Trade Cases

Leibowitz: The UK trade agreement, a template for future trade deals?

Written by Lewis Leibowitz


The US and UK governments on Thursday announced an “agreement in principle” between the two countries that will reduce or eliminate tariffs that affect almost all other countries.

The deal, assuming it is finalized in the next few weeks, will provide some relief for the US equity markets. It may also provide a hint about other possible agreements between the US and other trading partners. Those implications are worth examining. But there is no certainty yet.

Preliminary discussions in Geneva with Chinese officials over the weekend may also give more hints as to the direction of the administration’s trade goals and methods.

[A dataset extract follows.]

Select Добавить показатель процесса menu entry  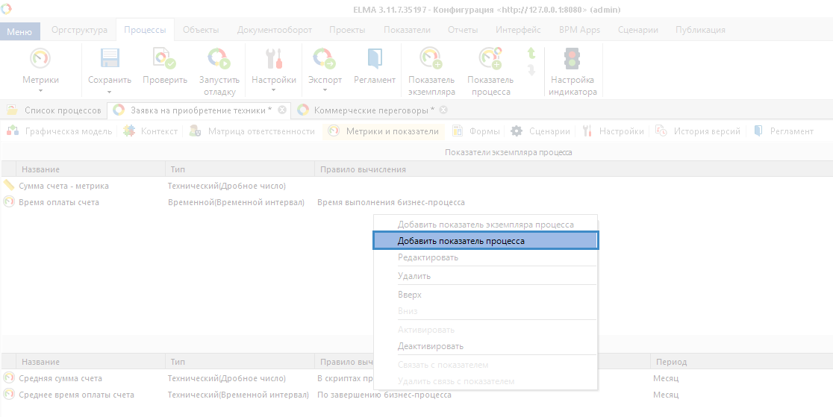point(485,241)
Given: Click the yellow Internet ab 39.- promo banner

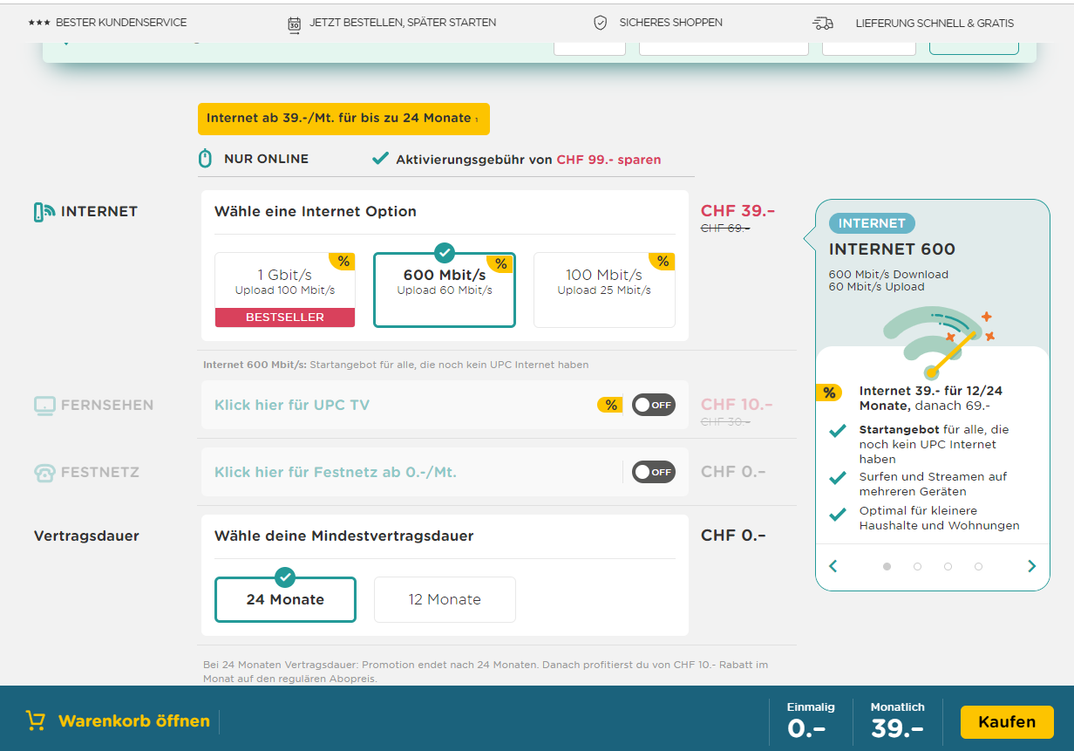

First, a brief recap is in order

The tariff barrage began with new taxes on imports from China, Canada, and Mexico in February. The Trump administration linked them to the flood of illegal drugs (and the precursors for them) from these countries.

Rapidly, the tariffs levied on China increased from 10% to 20%. And then, in retaliation to Chinese retaliation, the US lifted tariffs on China to 145%. That’s where they remain today.

Canada and Mexico received a reprieve for imports into the US that comply with USMCA origin requirements. That easing of tariffs turned the temperature down a bit.

But then, in early April, “reciprocal” tariffs were imposed on imports from virtually all countries. That turned the temperature way up.

Just as rapidly, the Trump administration announced it had suspended the tariffs on 57 countries for 90 days. The suspension applied to those nations Trump had hit with tariffs of more than than 10%. The result: All countries now have a minimum 10% tariff on the vast majority of imports.

That turned the temperature back down again.

And yet, additional tariffs on steel, aluminum, and their derivatives also apply to most countries. Remember that Trump on March 12 nixed previous international agreements replacing tariffs with quotas.

The UK agreement, which is not yet finalized, promised to develop an alternative arrangement on steel and aluminum. Based on this assertion, it appears that steel and aluminum imports from the UK could eventually be free of Section 232 tariffs.

There was no timetable given for the completion of the agreement.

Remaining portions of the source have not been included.